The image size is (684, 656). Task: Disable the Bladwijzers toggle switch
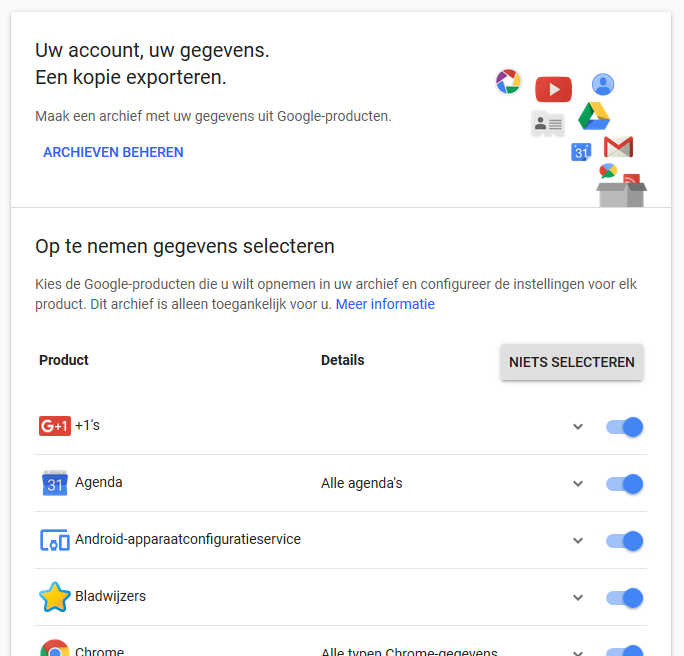pyautogui.click(x=625, y=598)
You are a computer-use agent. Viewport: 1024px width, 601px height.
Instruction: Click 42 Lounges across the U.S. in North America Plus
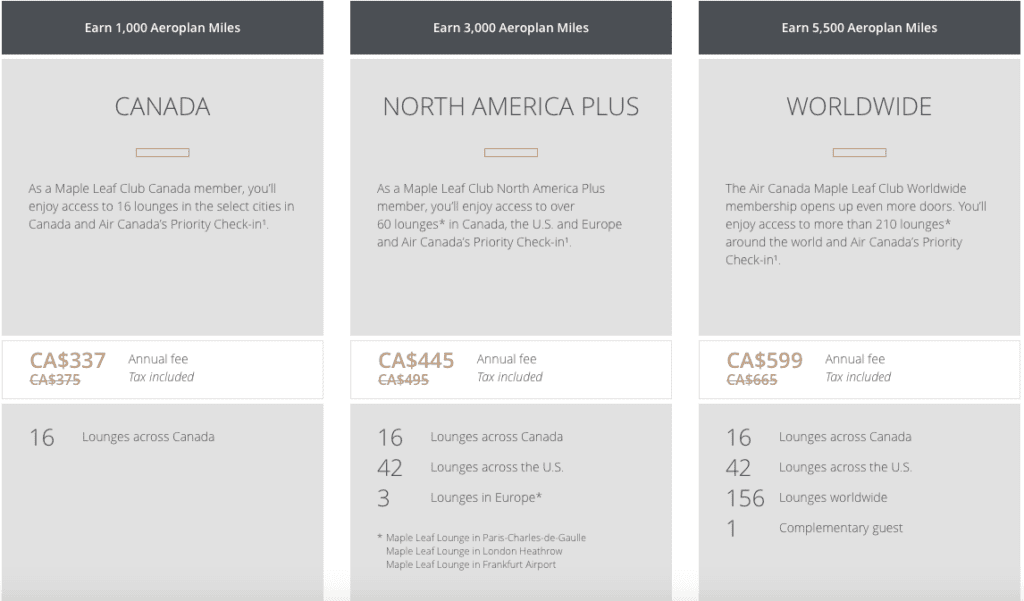470,467
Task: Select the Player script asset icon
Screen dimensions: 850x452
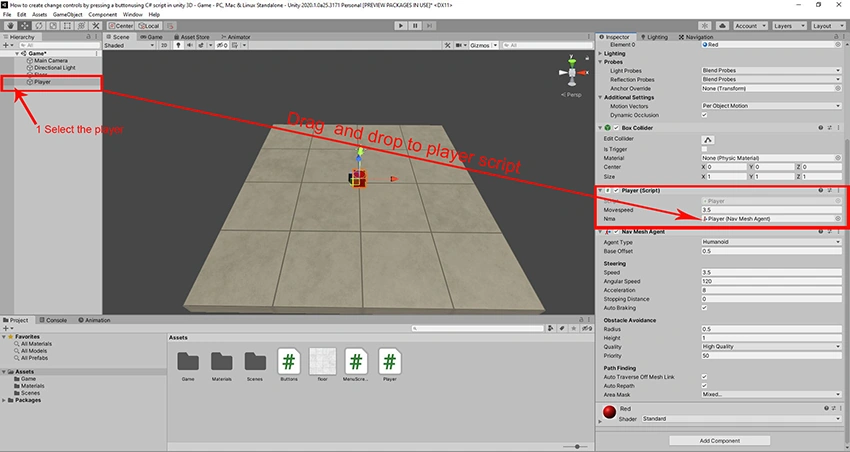Action: point(390,361)
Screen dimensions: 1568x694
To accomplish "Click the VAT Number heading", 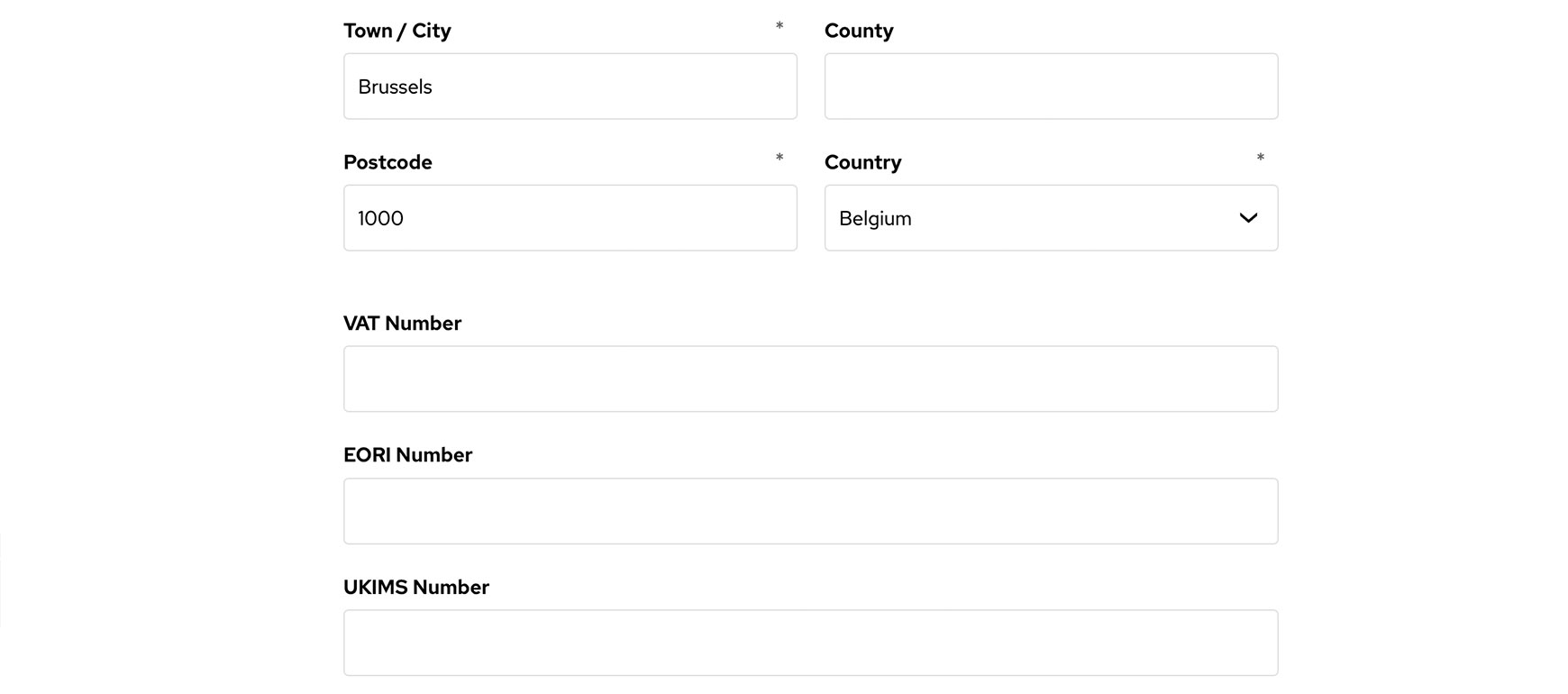I will coord(402,323).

════

YOUR TASK: Print, exactly and with no pictures, the lines of the listing above starting at the one that has "You are a computer-use" and ending at the one that has "Screen dimensions: 1568x694", both included.

ANSWER:
You are a computer-use agent. Viewport: 1024px width, 601px height.
Instruction: Click 42 Lounges across the U.S. in North America Plus
470,467
Task: Select the Player script asset icon
Screen dimensions: 850x452
Action: point(390,361)
Screen dimensions: 1568x694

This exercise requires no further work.